━━ TEXTE FOURNI

Si le général en chef avait désiré, auparavant de former son opinion sur cette affaire, avoir quelques explications de moi, j'ose croire qu'elle n'aurait pas eu cette issue de me forcer à quitter un état où toutes mes idées étaient tournées depuis ma jeunesse, état que j'ai toujours aimé avec passion. Quoi qu'il en soit, si la République n'est pas privée en moi d'un bon officier, vous, Général, vous y perdez quelqu'un qui vous est sincèrement attaché.

J'ai encore, malgré la nuit, la tête et les idées bouleversées de la lettre du général en chef qui, par malheur pour moi, ne connaît pas mon caractère.

L. DAVOUT.

Quartier général de Rhein zietern, 18 Fructidor.

AU GÉNÉRAL AMBERT, A SON QUARTIER GÉNÉRAL DE BELHEIM,

Le commandant des hussards, mon cher Général, vient de m'observer que les deux escadrons de hussards qui étaient à Rilzheim foulèrent beaucoup ce village, qui l'a été constamment depuis le commencement de la guerre vu le peu de fourrages que l'on donne

aux hussards, il est impossible de les empêcher de prendre furtivement du fourrage à leurs hôtes, ce qui leur porte un grand préjudice. Je te prie de m'autoriser, en conséquence de cette demande, à faire sortir de ce village un escadron pour l'envoyer dans un des villages voisins de Rhein-Zabern. D'après les renseignements que j'ai pris, il résulte qu'à 3/4 de lieues de cet endroit, il y a un grand village qui n'a eu encore aucune troupe et qui n'a point souffert ni du débordement ni de rien. Ce village se nomme Haina. Le village de Steinveiler est dans ce même cas, et il est à 12 lieues de Rhein-Zabern. J'attends, mon cher Général, tes ordres sur cette réclamation.

━━━━

VOS TÂCHES ::
- a) Pouvez-vous recopier mot pour mot le passage de la correspondance de Davout qui commence par « J'ai encore, malgré » et se poursuit jusqu'à « pas mon caractère. » ?
- b) Que pourrait dire la suite de la correspondance de Davout après sa dernière phrase ? Rédigez-la.

━━ DONNÉES FOURNIES

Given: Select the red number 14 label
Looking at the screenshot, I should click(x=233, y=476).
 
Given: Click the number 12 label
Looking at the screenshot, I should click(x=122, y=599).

━━━━

RÉPONSES AUX TÂCHES ::
- a)
J'ai encore, malgré la nuit, la tête et les idées bouleversées de la lettre du général en chef qui, par malheur pour moi, ne connaît pas mon caractère.

- b)
Salut et amitié,

L. DAVOUT.

Cette lettre est singulièrement intéressante en ce qu'elle nous montre le futur maréchal déjà tout entier formé dans le jeune officier; elle nous dit comment déjà il savait écouter les observations et se faire renseigner; comment il se préoccupait des souffrances du pays occupé, avec quel esprit de justice i songeait à répartir les inévitables charges de la guerre, comment enfin il se montrait déférent et courtois envers ses camarades, bienveillant envers ses subordonnés. La lettre suivante en est une preuve nouvelle.

Armée D.

Quartier général de Brescia, le 2 Frimaire,
an IX de la République française.

DAVOUT, GÉNÉRAL DE DIVISION COMMANDANT EN CHEF LA CAVALERIE, AU CHEF D'ESCADRON Martigue, a LA SUITE DU 4

CHASSEURS.

J'ai reçu, citoyen, votre lettre et la lettre de service que je vous avais adressée pour le 3me de cavalerie. Je me ferai un plaisir de soumettre votre demande au général en chef et je vous instruirai de la décision.

Si je vous ai placé dans un régiment de grosse cavalerie, c'est que je tenais beaucoup à conserver à l'armée un bon et brave officier. Il n'y avait que ce seul moyen, n'y ayant point de place de chef d'escadron vacante dans les troupes légères.

Je vous salue,

L. DAVOUT.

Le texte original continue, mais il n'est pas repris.